**WHAT YOU WILL DO**
Among the records below, find each line bearing the word "with" and copy it.

**TASK INPUT**
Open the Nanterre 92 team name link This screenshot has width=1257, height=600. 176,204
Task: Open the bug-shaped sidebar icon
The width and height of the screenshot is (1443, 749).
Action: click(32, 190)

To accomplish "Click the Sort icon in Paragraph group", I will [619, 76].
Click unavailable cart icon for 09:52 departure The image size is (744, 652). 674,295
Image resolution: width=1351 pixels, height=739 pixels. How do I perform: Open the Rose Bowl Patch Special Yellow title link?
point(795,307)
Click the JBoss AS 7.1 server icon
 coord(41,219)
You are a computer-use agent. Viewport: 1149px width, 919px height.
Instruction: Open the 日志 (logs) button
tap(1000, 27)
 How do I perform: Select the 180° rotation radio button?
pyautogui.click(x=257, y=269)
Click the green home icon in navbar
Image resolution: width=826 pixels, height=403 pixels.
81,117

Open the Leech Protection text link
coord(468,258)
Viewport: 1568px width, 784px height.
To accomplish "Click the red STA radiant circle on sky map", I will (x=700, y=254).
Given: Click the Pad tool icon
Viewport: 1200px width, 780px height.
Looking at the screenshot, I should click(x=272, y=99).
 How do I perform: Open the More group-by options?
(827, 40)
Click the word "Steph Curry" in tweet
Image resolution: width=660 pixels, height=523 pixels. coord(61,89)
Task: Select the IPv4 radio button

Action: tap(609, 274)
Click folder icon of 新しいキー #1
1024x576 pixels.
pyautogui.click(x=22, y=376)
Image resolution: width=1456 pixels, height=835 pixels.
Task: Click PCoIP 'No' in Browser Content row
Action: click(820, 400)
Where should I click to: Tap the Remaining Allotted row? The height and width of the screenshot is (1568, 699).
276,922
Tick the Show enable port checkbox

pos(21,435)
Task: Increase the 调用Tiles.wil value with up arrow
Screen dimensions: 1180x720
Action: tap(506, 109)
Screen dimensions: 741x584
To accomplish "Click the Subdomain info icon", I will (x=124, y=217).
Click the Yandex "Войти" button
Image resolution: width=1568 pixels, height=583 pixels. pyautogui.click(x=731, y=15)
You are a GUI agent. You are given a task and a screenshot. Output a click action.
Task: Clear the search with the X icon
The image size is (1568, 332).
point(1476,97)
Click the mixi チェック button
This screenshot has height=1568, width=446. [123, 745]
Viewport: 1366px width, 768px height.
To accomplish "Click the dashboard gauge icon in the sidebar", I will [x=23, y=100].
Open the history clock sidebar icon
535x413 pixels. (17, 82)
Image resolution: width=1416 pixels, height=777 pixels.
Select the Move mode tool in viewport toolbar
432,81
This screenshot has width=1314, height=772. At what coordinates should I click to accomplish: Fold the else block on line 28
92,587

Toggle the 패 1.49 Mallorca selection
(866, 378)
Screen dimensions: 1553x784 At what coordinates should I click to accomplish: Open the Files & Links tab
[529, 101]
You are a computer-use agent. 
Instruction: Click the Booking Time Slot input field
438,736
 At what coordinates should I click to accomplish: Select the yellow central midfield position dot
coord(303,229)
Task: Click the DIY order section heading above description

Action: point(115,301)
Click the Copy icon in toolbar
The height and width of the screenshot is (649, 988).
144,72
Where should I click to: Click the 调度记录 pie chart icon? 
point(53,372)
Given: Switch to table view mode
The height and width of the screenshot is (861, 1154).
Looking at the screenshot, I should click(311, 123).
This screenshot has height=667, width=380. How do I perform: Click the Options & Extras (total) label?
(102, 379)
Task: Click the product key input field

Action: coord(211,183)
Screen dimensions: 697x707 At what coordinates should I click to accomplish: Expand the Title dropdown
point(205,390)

**OUTPUT FOR THIS EXERCISE**
Task: Increase the 调用Tiles.wil value with up arrow
Task: Clear the search with the X icon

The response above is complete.